Plans like the one described above are often not a good match for employees or the business. There are elevated administrative costs, various IRS filing requirements, and the additional responsibility related to choosing the setup of the plan from fees to services to investment selection.

How does this happen? Sometimes these plans are sold by a payroll company (or their partner) on the premise that it’s a nice benefit and it’s convenient. “We’ll take care of everything,” the rep will say. Or, “you’ll get a discount on your payroll by having the 401(k) plan through us.” A discount, convenience, and adding a benefit for employees which can also provide a tax break?! This pitch sounds like a win-win! Other times, plans are sold by a “financial advisor” as a great way to encourage employees to save and to provide a tax benefit to the business.

You might be thinking to yourself, “okay, so the 401(k) plan may not be a fit for every small business. I get it. But what are the other options for these businesses? And to bring it back to me, how do I know what’s a good fit for my business?”
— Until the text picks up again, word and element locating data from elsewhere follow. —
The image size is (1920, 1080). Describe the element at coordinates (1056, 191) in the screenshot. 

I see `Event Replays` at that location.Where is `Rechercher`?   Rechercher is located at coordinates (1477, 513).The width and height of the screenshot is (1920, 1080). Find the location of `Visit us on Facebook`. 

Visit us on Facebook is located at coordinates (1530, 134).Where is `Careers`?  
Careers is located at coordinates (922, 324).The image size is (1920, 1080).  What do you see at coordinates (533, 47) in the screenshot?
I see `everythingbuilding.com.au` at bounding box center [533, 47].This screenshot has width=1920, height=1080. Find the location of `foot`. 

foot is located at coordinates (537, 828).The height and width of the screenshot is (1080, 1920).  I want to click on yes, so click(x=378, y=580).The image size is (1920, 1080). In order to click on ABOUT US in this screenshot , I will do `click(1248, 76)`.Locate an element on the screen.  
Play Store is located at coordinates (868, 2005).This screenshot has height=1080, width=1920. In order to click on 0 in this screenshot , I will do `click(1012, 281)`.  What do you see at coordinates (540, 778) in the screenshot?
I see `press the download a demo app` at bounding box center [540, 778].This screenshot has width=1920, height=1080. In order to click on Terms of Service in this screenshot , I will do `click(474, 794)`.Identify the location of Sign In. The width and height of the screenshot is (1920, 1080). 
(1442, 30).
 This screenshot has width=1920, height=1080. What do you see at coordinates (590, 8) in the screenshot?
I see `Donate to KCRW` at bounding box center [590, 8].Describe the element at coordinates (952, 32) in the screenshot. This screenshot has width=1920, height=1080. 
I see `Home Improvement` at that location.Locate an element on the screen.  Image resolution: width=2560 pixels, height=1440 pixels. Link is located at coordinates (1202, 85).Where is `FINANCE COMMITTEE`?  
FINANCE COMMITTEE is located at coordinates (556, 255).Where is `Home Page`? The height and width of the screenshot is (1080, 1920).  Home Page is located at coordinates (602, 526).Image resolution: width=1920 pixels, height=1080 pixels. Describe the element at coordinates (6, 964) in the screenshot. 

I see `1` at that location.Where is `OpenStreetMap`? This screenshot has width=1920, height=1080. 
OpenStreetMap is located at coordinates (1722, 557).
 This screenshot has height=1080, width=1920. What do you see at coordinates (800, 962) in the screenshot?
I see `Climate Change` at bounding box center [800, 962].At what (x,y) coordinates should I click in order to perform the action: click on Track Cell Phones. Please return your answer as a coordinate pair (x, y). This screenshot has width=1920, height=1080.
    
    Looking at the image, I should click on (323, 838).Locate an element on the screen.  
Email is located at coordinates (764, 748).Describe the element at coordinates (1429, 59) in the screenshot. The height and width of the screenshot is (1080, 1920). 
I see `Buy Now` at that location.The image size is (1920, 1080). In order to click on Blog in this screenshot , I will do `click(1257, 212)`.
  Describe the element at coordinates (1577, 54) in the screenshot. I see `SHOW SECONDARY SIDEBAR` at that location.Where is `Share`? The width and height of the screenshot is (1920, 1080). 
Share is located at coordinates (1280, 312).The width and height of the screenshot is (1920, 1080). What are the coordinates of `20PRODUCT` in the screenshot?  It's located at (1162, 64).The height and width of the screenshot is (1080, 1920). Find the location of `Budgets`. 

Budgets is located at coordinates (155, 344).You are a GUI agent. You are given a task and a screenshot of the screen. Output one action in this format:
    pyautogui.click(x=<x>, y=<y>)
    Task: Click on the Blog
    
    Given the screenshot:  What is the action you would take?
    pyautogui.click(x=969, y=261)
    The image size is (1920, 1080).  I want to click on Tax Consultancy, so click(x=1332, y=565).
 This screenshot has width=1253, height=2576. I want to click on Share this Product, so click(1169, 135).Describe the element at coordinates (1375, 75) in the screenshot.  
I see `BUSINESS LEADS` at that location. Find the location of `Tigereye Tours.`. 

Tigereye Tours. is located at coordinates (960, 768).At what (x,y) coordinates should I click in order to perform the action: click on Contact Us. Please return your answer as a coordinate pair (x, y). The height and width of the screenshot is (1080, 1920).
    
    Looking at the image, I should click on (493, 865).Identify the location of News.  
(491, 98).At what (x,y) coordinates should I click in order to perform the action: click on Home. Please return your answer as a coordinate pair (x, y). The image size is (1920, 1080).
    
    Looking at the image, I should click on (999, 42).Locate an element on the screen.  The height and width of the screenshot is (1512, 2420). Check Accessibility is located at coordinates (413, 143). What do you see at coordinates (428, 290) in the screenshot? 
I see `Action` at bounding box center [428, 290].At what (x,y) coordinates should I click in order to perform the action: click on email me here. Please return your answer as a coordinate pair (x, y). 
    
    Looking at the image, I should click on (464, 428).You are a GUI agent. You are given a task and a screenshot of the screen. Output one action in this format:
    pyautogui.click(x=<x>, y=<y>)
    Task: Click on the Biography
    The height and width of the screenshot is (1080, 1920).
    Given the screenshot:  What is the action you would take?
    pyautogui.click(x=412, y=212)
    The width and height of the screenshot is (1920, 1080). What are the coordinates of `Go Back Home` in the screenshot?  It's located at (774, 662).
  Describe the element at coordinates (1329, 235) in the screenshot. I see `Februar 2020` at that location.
An alternative for many small businesses who want to provide a savings vehicle for employees that incentivizes them to save is a Simple IRA. They are easy to open, contributions are payroll deducted into either a designated custodian or to a custodian of the participant’s choice, and the funds are invested according to the participant’s individual preference. This puts the participant in control, and it controls their fees and expenses.

Reporting requirements and costs are minimal for the business. This plan does require business contributions, either via match of up to the first 3% of the employee’s salary (if the employee chooses not to contribute, the employer does not match, and if the employee contributes more than 3%, the match is still only 3%) or via a non-elective contribution for all eligible employees (regardless of whether they contribute) of 2%.

This plan controls expenses and limits the responsibility of the plan administrator. The employee is responsible for choosing both the platform for the account as well as the specific investments within the platform. Depending on which option the employer chooses, this can also provide a good incentive for employees to save for retirement, as they can automatically double the first 3% of their salary by participating. Talk about motivation!

There are other alternatives to the 401(k) plan which we’ll cover in future posts. The exciting thing to take away is that there are many options to choose from that will keep expenses and administrative responsibilities down while still incentivizing employees to save! Have you assessed your plan recently? Or if you don’t have a plan, what are the biggest obstacles that are keeping you from starting one?